All U.S. Cell providers suck.

I've been most derisive of AT&T in my previous iPhone posts. I suppose I should be specific about why I'm so down on them. I must preface this by noting that this in no way reflects a scientific study; I own stock in neither AT&T nor Verizon (although I do own some in Apple), and I was a Verizon Wireless customer for 12 years prior to leaving them last week in order to activate my iPhone. I have been a T-Mobile customer via my work Blackberry 8700 for some 4 months now in the New York metro area (Philly through NYC), in Washington DC, and in the Boston Metro area and in Houston, TX. I've used my Verizon phone all over the U.S. (Motorola flips, then Qualcomm candybars, then the Kyocera 7135 Palm, finally a Treo 650).

AT&T/Cingular's wireless service, subjectively, sucks. Some completely random anecdotal reasons they annoy me follow.

  • I can't get reliable phone service in my house. I live in Cambridge, MA, near the BU Bridge. Verizon was 5-bar service even on the Treo (which had lousy reception) for blocks in any direction, even in my basement. The iPhone and a friend's Treo on AT&T both vacillate between zero and one bar in use sitting at my desk on the first floor.
  • When I do get phone service, it's flaky. The iPhone, sitting in its dock at a particular angle, will in fact get two bars of service. If I reach out and turn the phone ninety degrees, I get 'NO SERVICE.' This is true of another, non-iPhone AT&T handset on my desk that I tested. WTF?

### [Provided material]
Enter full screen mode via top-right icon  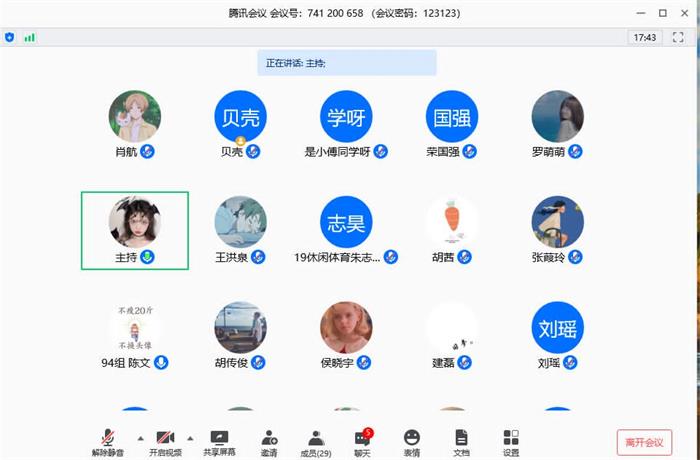click(x=677, y=37)
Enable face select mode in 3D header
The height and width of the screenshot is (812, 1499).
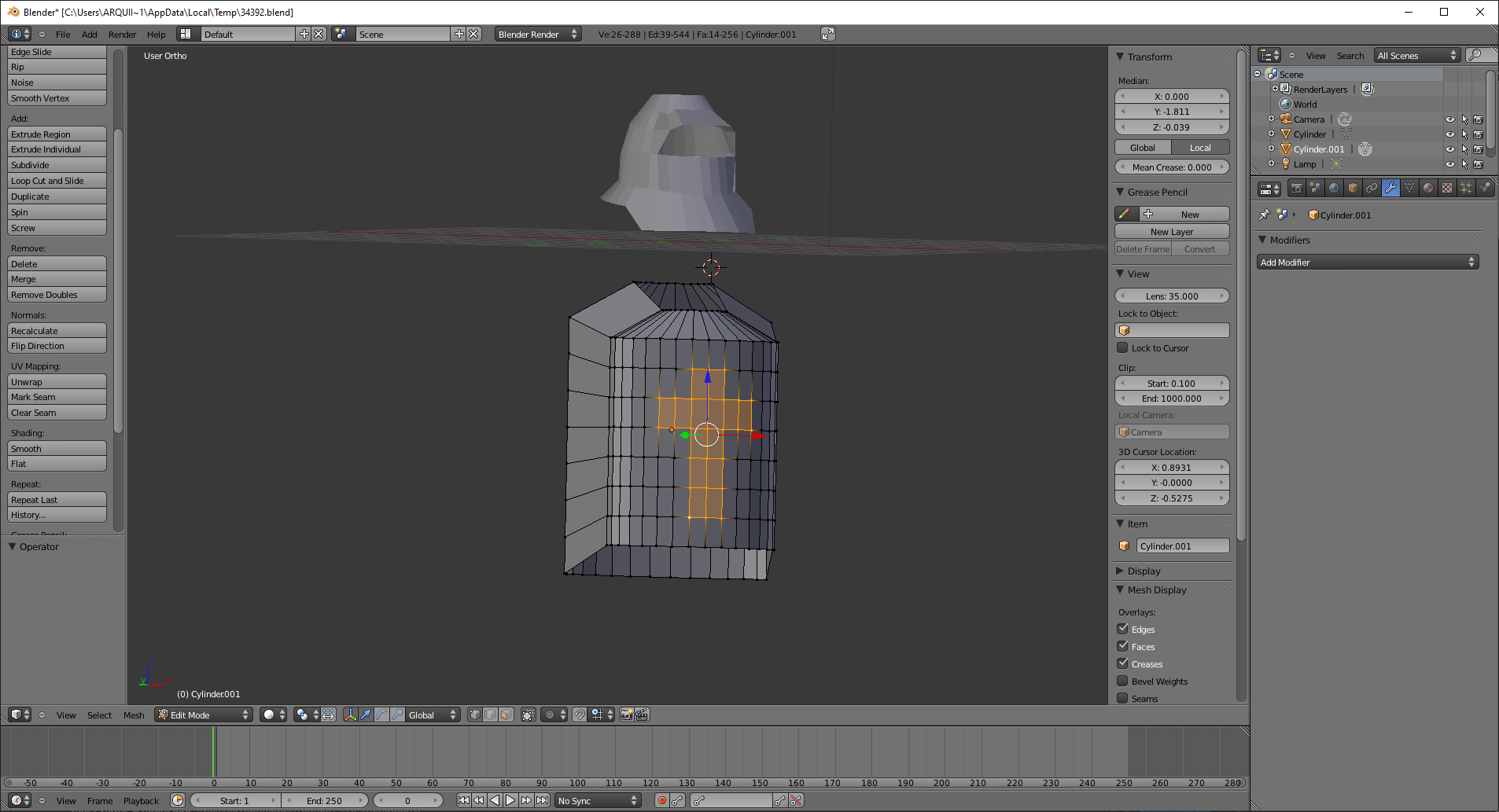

### [Set task]
Reproduce the passage of the post on U.S. cell providers from "AT&T/Cingular's wireless service, subjectively, sucks." up to and including "I tested. WTF?".

### [Answer below]
AT&T/Cingular's wireless service, subjectively, sucks. Some completely random anecdotal reasons they annoy me follow.

  • I can't get reliable phone service in my house. I live in Cambridge, MA, near the BU Bridge. Verizon was 5-bar service even on the Treo (which had lousy reception) for blocks in any direction, even in my basement. The iPhone and a friend's Treo on AT&T both vacillate between zero and one bar in use sitting at my desk on the first floor.
  • When I do get phone service, it's flaky. The iPhone, sitting in its dock at a particular angle, will in fact get two bars of service. If I reach out and turn the phone ninety degrees, I get 'NO SERVICE.' This is true of another, non-iPhone AT&T handset on my desk that I tested. WTF?